* **Task description**
Retype exactly the span of lines below from the one with "Click the main product model photo" through the one with "Click avatar beside ta.poo.oo@hotmail.com". Do not include pictures.

[Stored data entries]
——————

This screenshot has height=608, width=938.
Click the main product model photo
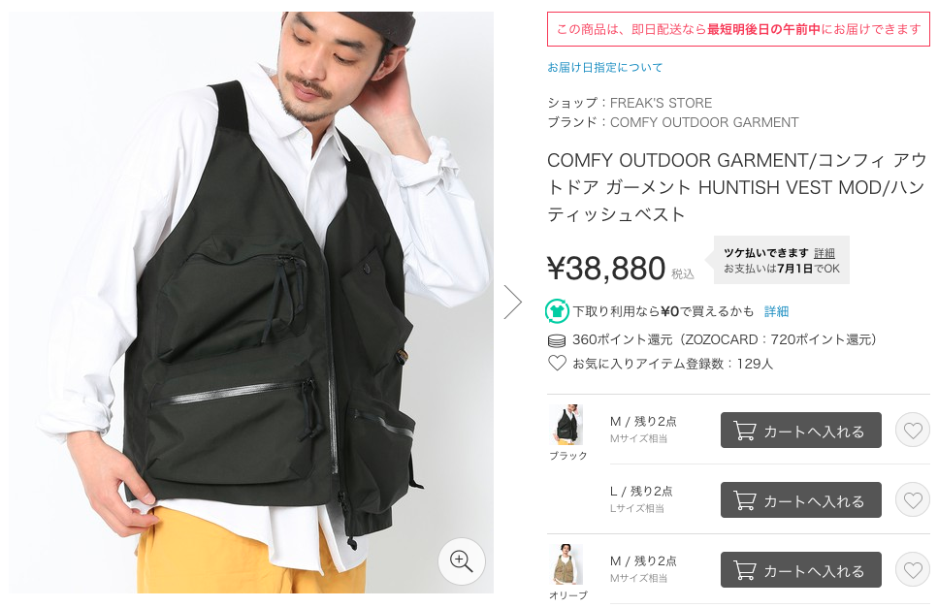[251, 302]
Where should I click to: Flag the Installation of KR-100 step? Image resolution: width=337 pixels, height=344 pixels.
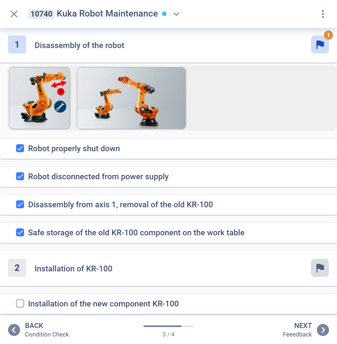coord(319,268)
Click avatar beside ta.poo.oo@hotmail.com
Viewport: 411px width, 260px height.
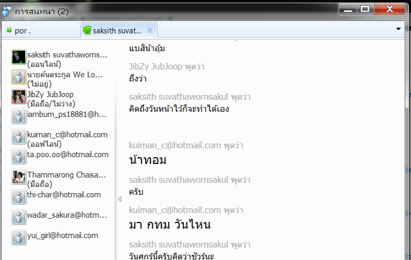(19, 157)
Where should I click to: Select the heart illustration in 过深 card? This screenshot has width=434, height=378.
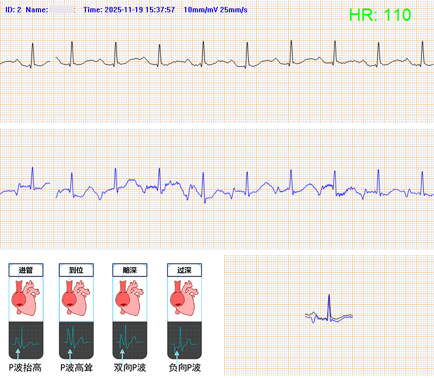184,299
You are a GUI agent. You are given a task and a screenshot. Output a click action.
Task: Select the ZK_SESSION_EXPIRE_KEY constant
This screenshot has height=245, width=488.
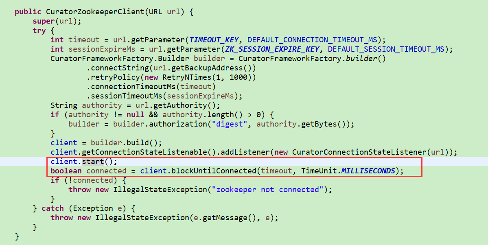point(272,49)
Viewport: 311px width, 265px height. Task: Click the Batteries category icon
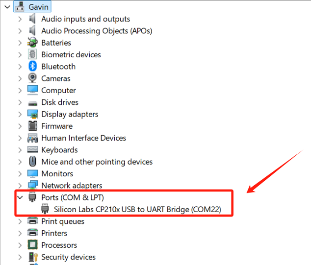coord(33,43)
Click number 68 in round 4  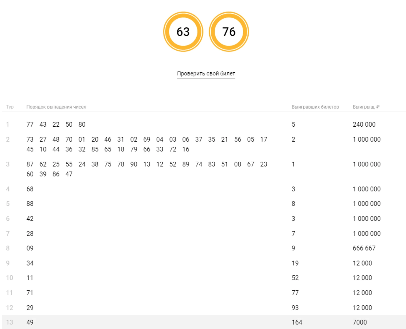[x=30, y=189]
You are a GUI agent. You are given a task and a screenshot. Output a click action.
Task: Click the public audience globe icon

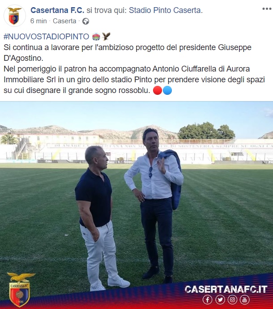(85, 21)
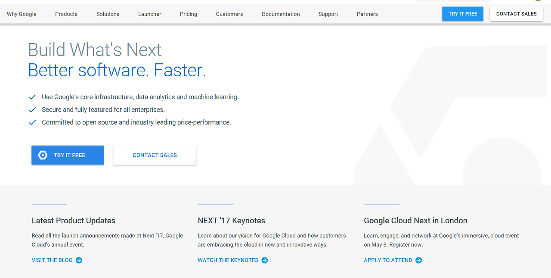The image size is (551, 278).
Task: Click the checkmark beside Committed to open source
Action: 32,122
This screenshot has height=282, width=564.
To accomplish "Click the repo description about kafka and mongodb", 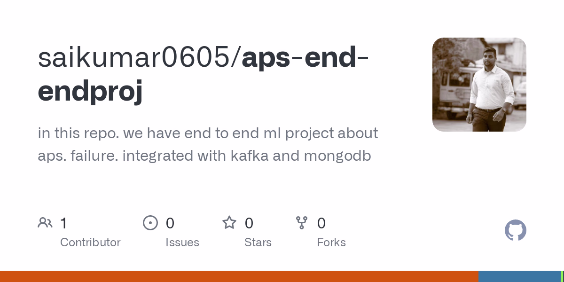I will click(208, 144).
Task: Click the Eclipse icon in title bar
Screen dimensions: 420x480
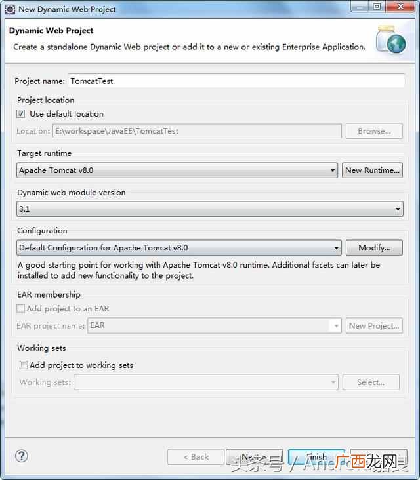Action: [x=10, y=9]
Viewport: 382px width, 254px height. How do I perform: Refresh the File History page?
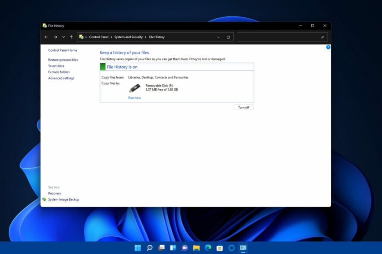click(228, 37)
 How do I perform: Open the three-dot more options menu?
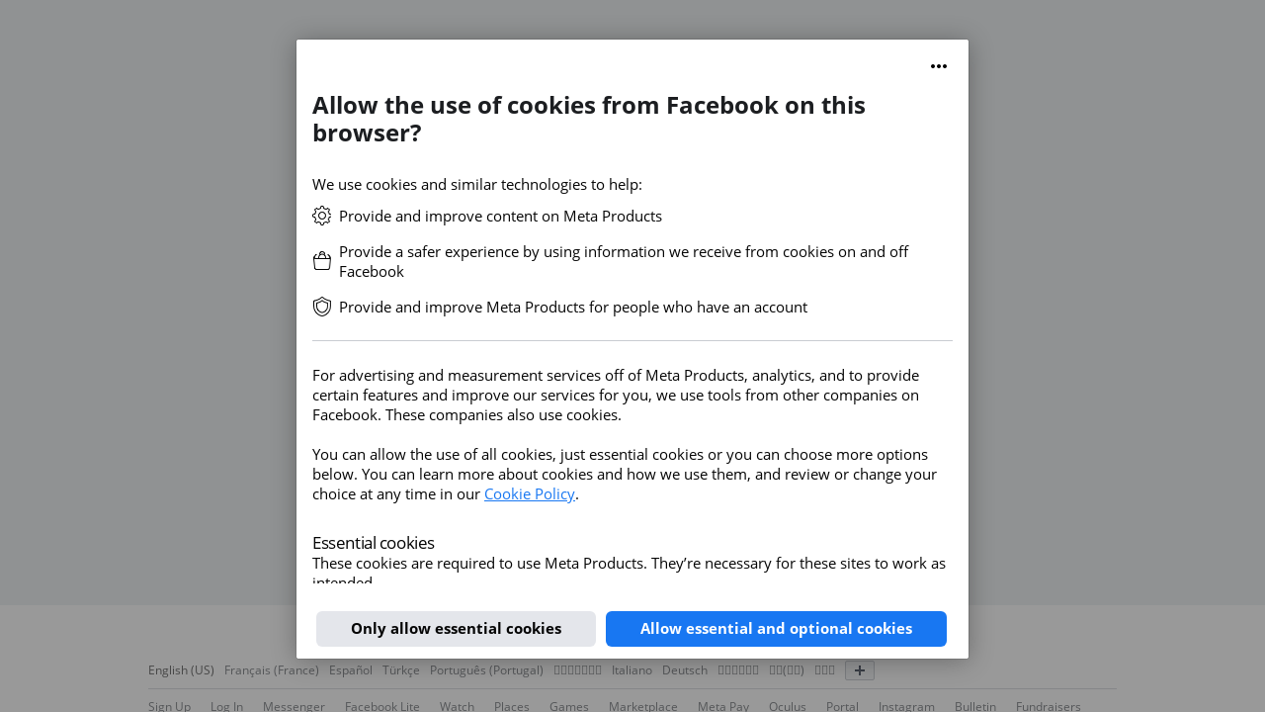coord(939,66)
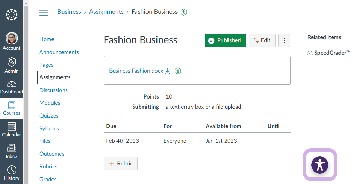Open the Account profile avatar
353x184 pixels.
coord(11,38)

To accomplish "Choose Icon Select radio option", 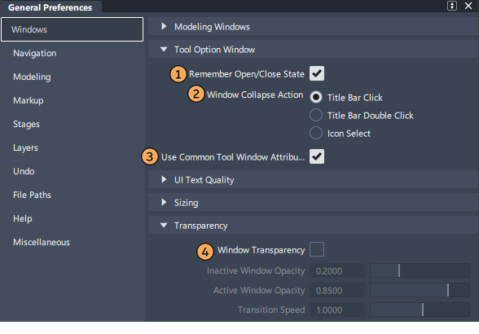I will (x=316, y=134).
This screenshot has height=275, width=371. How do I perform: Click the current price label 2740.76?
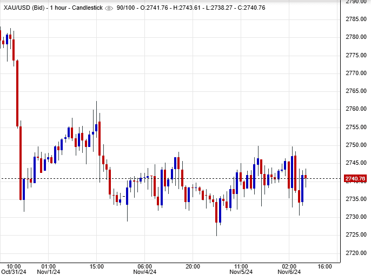coord(355,179)
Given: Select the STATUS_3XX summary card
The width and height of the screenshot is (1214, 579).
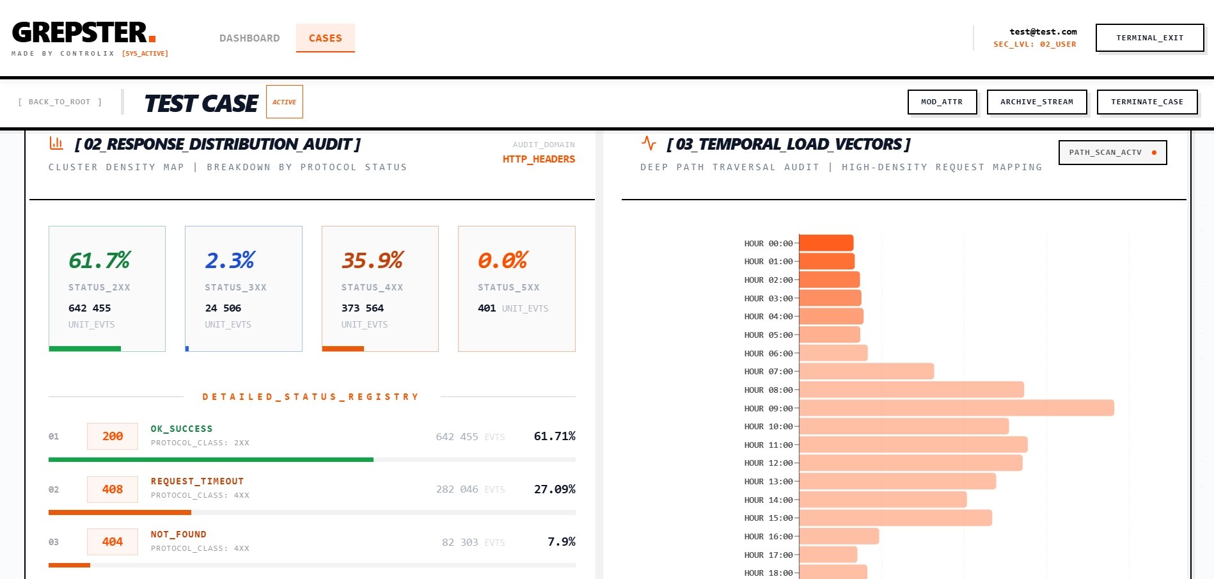Looking at the screenshot, I should point(243,289).
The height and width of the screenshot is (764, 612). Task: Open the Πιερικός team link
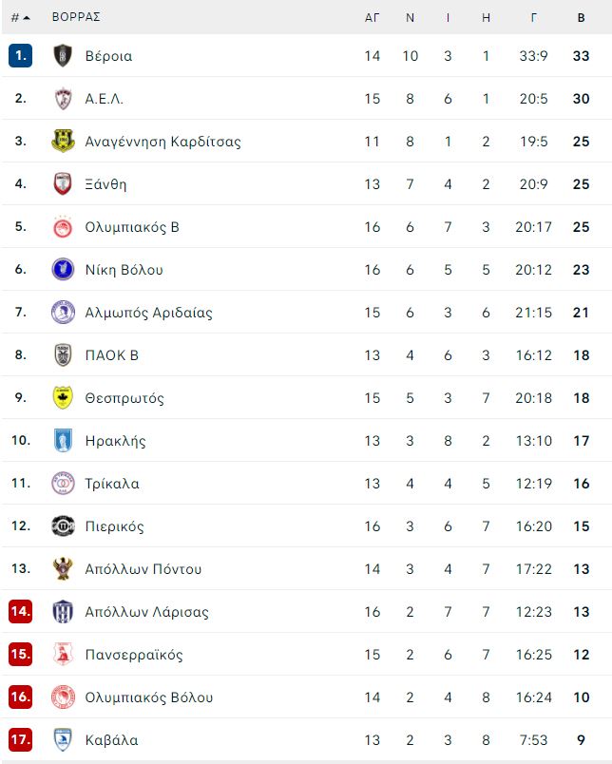point(114,526)
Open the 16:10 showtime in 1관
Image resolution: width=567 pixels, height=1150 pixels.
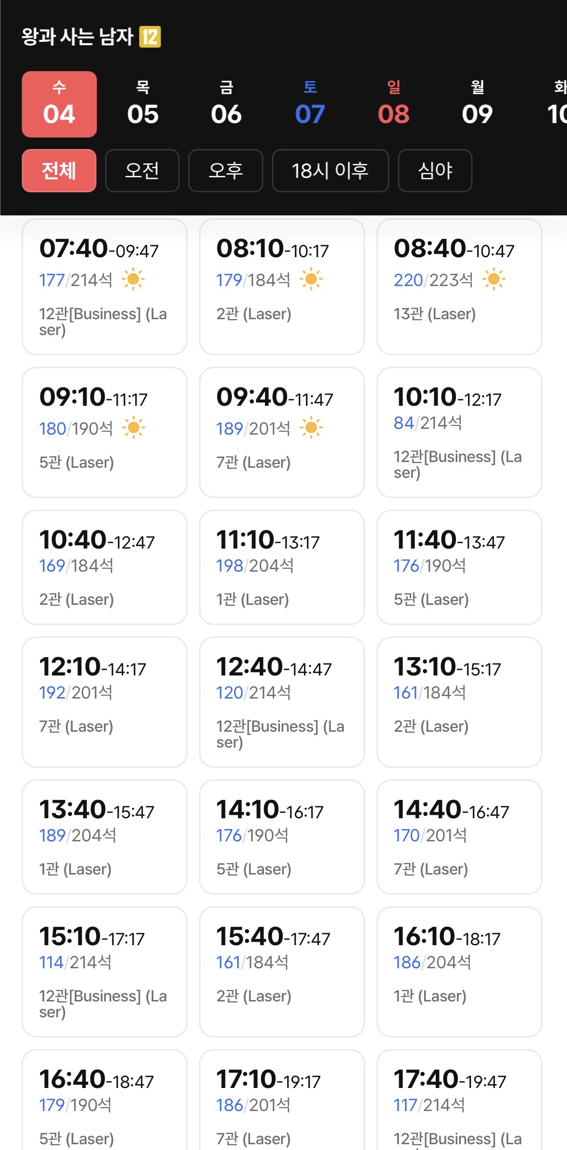click(459, 972)
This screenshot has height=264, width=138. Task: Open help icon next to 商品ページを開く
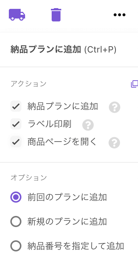point(114,143)
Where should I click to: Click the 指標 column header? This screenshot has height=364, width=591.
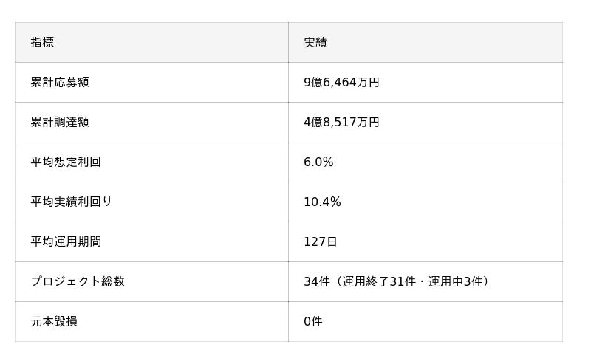[x=42, y=42]
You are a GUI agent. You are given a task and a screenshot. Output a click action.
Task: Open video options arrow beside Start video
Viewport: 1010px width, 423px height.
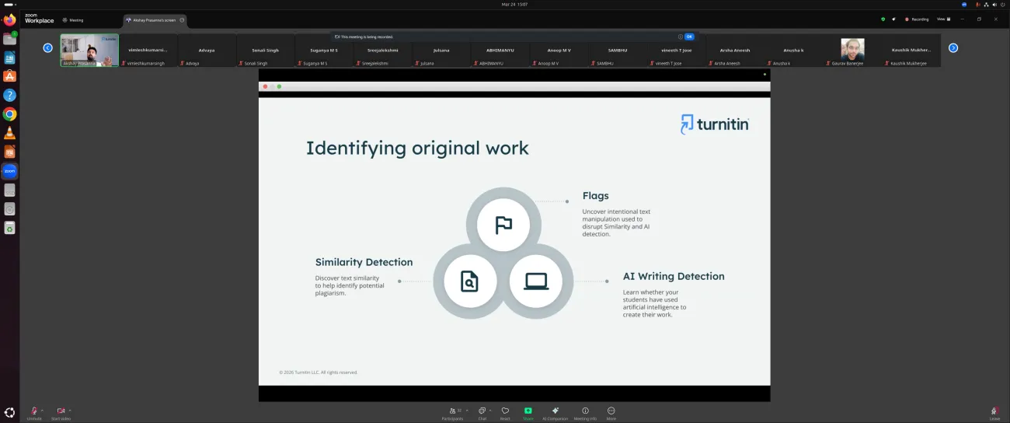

——————

* **Your solution**
Click the main product model photo
[251, 302]
Where should I click to: Flag the Installation of KR-100 step? Image resolution: width=337 pixels, height=344 pixels.
coord(319,268)
Click avatar beside ta.poo.oo@hotmail.com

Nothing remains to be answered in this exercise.